“哦,啊。”那姑娘缓了一拍,反应过来,忙道,“角儿,真的吗?霸王睡在东厢了?”
沈意如皱眉:“你打哪儿听来的,路子弯弯绕绕很多道啊。”
“你俩啊!”
沈意如:“……”
“你不是说咱琢角儿怕鬼,半夜三更不睡嘛。”
“那你俩铁定睡一块去了!”
沈意如原本就站在台下大道上,这刚表演结束,该散场的观众还没散完,听到这边的动静,一个个转过头来,一双双眼睛瞪得像玻璃珠,直往这边转来。
人群中,不知是谁先喊了一嗓子,调侃道:“西厢霸王蛇,东厢君子竹。

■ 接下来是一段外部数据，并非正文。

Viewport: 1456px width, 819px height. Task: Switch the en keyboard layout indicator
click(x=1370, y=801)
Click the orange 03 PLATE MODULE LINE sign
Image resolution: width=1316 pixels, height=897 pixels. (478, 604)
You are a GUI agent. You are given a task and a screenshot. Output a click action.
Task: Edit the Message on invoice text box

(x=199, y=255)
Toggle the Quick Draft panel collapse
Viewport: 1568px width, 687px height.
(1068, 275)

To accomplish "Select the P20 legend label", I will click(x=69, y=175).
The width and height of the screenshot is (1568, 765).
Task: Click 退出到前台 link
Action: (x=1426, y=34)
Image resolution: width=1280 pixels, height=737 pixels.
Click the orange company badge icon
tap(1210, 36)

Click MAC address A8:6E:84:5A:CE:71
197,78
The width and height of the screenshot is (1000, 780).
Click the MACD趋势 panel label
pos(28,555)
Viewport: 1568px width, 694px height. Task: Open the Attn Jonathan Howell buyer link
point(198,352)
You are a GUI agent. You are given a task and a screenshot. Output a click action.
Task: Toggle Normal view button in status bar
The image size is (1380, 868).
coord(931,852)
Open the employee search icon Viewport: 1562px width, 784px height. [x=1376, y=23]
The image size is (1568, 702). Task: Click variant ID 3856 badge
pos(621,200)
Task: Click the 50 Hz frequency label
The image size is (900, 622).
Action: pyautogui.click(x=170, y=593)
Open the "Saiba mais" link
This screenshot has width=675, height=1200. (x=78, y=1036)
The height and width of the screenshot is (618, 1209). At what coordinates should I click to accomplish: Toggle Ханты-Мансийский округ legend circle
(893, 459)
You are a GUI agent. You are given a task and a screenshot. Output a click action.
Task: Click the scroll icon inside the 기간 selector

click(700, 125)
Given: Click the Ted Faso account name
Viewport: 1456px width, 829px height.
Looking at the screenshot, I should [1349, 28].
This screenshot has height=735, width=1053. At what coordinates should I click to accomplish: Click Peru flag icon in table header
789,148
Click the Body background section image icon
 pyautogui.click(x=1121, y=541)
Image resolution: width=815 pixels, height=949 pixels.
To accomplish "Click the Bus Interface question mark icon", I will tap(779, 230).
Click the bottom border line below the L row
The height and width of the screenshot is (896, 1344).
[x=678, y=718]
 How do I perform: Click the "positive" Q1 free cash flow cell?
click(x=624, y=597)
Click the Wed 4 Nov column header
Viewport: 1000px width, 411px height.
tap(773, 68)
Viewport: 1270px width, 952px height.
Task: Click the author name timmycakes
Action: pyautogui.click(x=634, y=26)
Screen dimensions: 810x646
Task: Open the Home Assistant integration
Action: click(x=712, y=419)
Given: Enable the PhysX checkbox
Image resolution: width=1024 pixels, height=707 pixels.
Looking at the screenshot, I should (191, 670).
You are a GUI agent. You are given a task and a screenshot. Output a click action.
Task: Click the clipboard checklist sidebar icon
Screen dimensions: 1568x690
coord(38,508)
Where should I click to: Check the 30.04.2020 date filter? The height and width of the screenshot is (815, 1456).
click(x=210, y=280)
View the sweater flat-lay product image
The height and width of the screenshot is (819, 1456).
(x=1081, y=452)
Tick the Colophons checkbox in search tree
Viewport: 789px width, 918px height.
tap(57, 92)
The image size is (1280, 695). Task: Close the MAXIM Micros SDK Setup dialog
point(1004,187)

不是说来井水不犯河水的吗?”
沈意如无奈摸了一把眉心,再抬眼时,对上荣意先的目光,荣意先还站在台上,方才他那把画着竹子的折扇落在台上了,好说歹说叫荣意先上去帮他拿回来。
眼下被观众们一起哄,荣意先脸色倒不算是不对劲,但站在台上总归是有种骑虎难下的感觉。
沈意如手臂一横,看似是在揉眉心,实则,直接把荣意先扫过来的目光给挡了回去。
这菡萏西厢霸王蛇,菡萏东厢君子竹,倒是有来头的。
想当初,他们名气还没如今这样大躁,菡萏园的菡萏花却开得很盛,反正是比如今好多了去。
那时候有场表演,台上,他们两人聊着聊着,忘记了是谁先急眼的,总归是观众谁的先起了个哄,他俩原本是演的,后来一人一句,倒是真吵了起来。
那时候,他喊话荣意先这样的蛇心眼多,又冷血无情,然后自己又被骂,竹子空心,真无情。
一人一句笨蛋蛇,烂竹子。
两人边骂,下边呼声越重,演着演着,就不知道是真骂还是假骂了。
反正他倒是记得,骂到最后一个人说是不去东厢了,一个说是不去西厢了,两处厢房从此不互通。
两位角儿从此互不踏足对方领地。
可是菡萏池就在两处厢房中,是必经之路。这菡萏池子的菡萏花归属何处厢房了就成了个大问题。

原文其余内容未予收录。